----- Input data

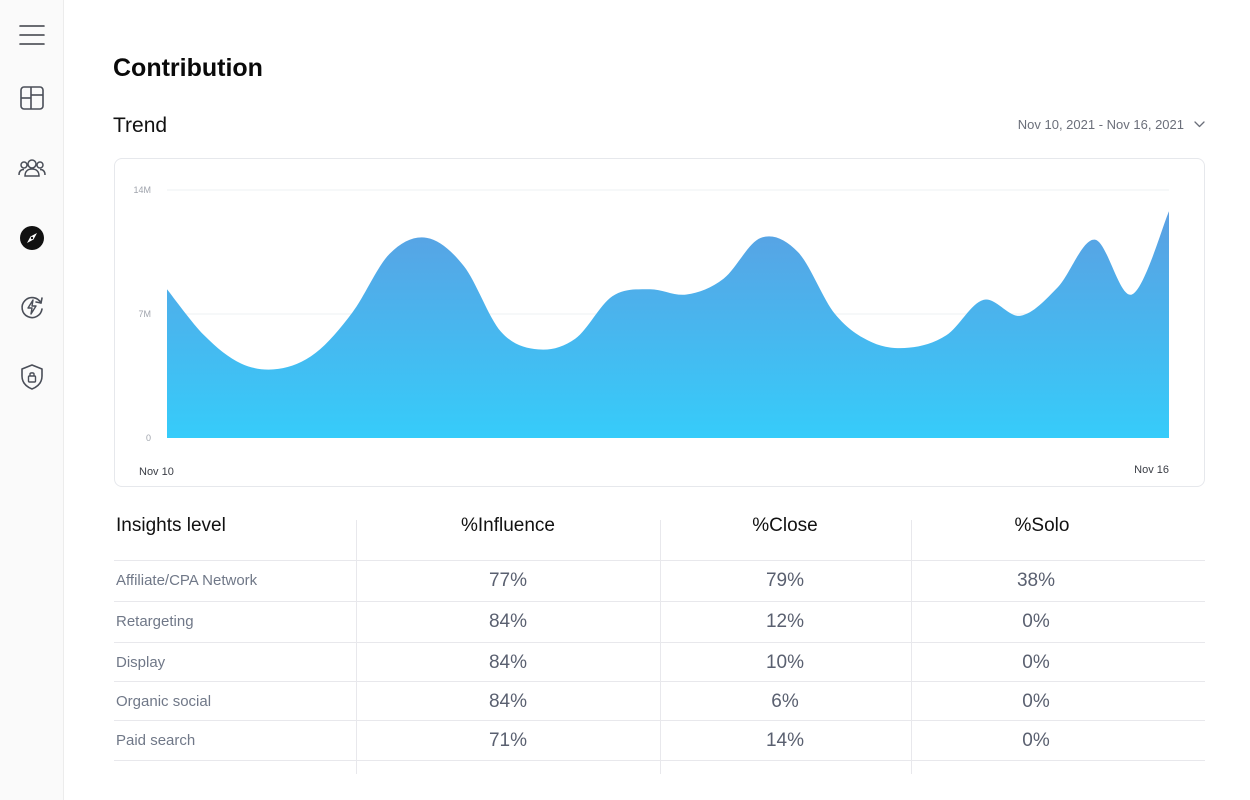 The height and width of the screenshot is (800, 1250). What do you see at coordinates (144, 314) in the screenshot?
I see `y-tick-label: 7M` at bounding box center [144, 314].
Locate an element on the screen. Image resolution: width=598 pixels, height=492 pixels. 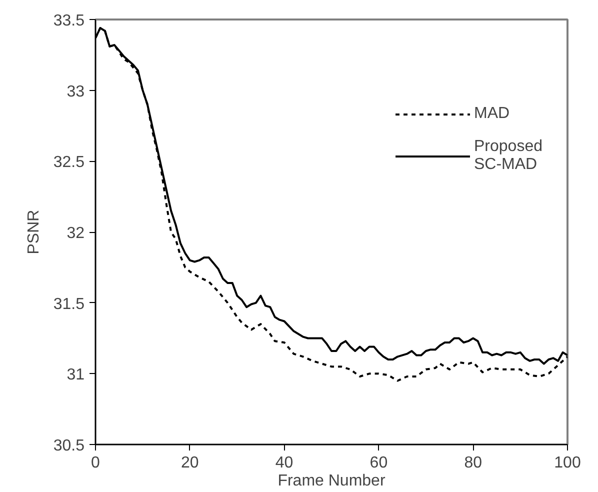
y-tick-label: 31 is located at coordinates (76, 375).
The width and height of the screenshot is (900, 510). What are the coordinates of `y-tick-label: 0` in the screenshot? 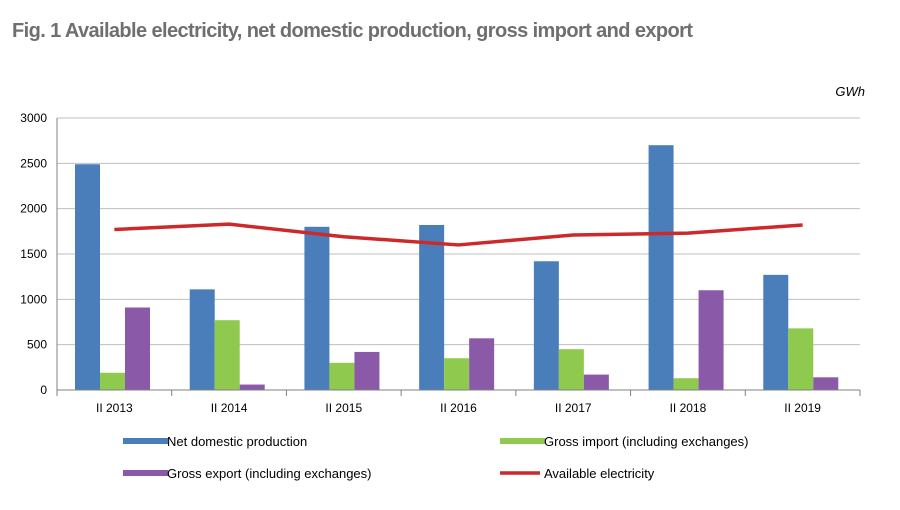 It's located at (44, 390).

----------
----- Input data

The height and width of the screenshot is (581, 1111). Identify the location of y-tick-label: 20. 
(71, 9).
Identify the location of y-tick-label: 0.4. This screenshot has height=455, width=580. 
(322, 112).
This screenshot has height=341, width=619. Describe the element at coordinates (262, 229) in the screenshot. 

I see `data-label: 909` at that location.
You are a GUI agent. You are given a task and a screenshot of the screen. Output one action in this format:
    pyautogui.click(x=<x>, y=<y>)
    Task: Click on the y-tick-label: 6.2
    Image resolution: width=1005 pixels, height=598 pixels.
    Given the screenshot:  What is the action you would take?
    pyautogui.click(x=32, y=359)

----------
----- Input data

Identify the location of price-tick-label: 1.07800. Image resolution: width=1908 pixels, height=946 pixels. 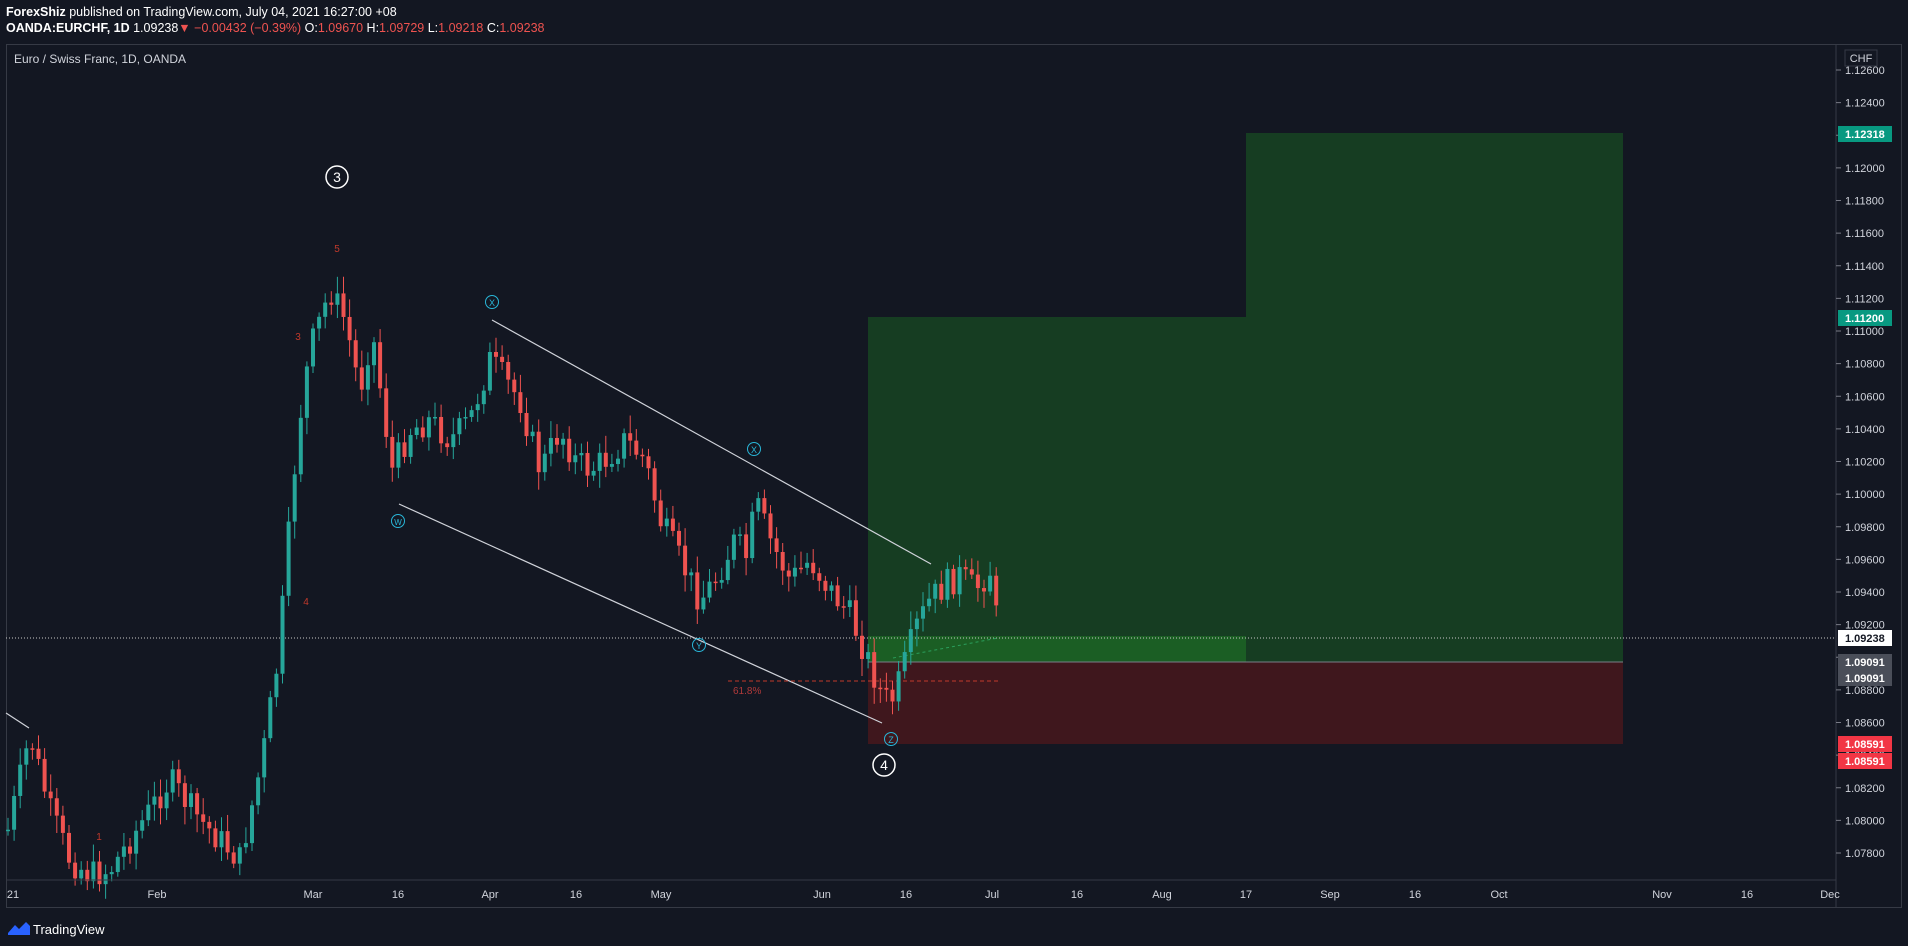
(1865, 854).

----------

Problem statement => Quote verbatim the part of the items that opens with the line containing "This screenshot has height=341, width=619." and closes with the line containing "pyautogui.click(x=32, y=359)", both lines included.

Response to this task =>
This screenshot has height=341, width=619. Describe the element at coordinates (262, 229) in the screenshot. 

I see `data-label: 909` at that location.
You are a GUI agent. You are given a task and a screenshot of the screen. Output one action in this format:
    pyautogui.click(x=<x>, y=<y>)
    Task: Click on the y-tick-label: 6.2
    Image resolution: width=1005 pixels, height=598 pixels.
    Given the screenshot:  What is the action you would take?
    pyautogui.click(x=32, y=359)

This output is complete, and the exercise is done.